21年東京五輪と22年世界選手権(米オレゴン州)は準決勝で敗退したが、3度目の挑戦でついに世界舞台の難関を突破した。

納得の進出だった。6月4日の日本選手権で日本新となる13秒04を記録。同30日には、世界最高峰シリーズのダイヤモンドリーグ(DL)ローザンヌ大会で初出場優勝を収めた。日本男子初だった。

今季は世界大会の表彰台ラインとなる13秒0台を3度もマーク。自身も「ダイヤモンドリーグの結果から自信はついている。決勝は安全圏内でいける」と成長を実感している。

課題としていた後半の失速を抑えるため、スタートの精度と動きの再現性を高めてきた。昨季までは、号砲から1台目までの間に「がっついていた」が、今は落ち着いた走り出しを重視する。あえて序盤に執着しないことで、後半でもスピードを維持できるようになった。

さらに、どのハードルも最もスムーズに跳べる約2メートル20センチ手前から踏み切ることができるよう、練習でマーカーを設置。
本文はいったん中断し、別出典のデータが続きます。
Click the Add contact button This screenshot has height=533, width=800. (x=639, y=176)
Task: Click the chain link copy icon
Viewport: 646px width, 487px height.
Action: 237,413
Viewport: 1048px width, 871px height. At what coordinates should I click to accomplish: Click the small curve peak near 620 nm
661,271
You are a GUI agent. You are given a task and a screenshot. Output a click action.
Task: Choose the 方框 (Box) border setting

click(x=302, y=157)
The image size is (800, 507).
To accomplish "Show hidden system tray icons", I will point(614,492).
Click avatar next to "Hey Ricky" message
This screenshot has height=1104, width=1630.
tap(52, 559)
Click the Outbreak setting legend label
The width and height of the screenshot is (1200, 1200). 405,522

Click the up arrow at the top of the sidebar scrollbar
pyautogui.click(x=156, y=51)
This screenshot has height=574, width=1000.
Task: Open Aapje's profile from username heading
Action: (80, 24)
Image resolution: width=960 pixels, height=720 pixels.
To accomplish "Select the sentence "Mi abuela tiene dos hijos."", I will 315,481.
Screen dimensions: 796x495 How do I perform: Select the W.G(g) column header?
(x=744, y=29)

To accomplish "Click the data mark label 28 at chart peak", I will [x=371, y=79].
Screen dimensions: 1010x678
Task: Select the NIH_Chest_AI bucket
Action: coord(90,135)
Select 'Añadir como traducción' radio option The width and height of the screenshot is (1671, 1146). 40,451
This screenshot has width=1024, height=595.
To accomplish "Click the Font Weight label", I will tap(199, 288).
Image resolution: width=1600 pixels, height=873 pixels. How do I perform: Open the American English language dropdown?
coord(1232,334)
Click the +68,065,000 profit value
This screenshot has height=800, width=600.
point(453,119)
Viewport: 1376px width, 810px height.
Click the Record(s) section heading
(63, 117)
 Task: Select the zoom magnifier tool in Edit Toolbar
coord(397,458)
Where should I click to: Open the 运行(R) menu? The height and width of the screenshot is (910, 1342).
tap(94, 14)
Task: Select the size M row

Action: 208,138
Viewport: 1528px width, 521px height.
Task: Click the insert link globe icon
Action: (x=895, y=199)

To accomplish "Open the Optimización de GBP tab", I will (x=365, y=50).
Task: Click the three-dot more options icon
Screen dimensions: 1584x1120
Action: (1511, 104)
フォームの安定につなげた。その成果もあり、DLでは出場した2試合とも、最終10台目以降のタイムで出場選手中トップ。「減速することなく勢いのままいけている」と手応えをつかんだ。

13秒33(追い風0・5メートル)で今大会の予選を突破した後には「決勝に進出して、メダルを狙えるようだったら狙いたい」と静かに闘志を燃やしていた。日本時間22日午前4時40分からの決勝では、日本勢初のメダルを懸けて、臆することなく頂上決戦に挑む。

◆泉谷駿介(いずみや・しゅんすけ)2000年(平12)1月26日、神奈川県生まれ。横浜緑が丘中、武相高を経て18年に順大へ進学。22年に住友電工へ入社した。前年21年の日本選手権で日本人初の13秒0台(13秒06)を記録して東京五輪代表入り。同種目で日本勢57年ぶりとなる準決勝進出を果たした。22年世界選手権は準決勝敗退。同年秋の全日本実業団対抗選手権では走り幅跳びに出て8メートルをマークし、優勝した。23年日本選手権で13秒04の日本新記録を樹立。好物はコーヒー。175センチ、69キロ。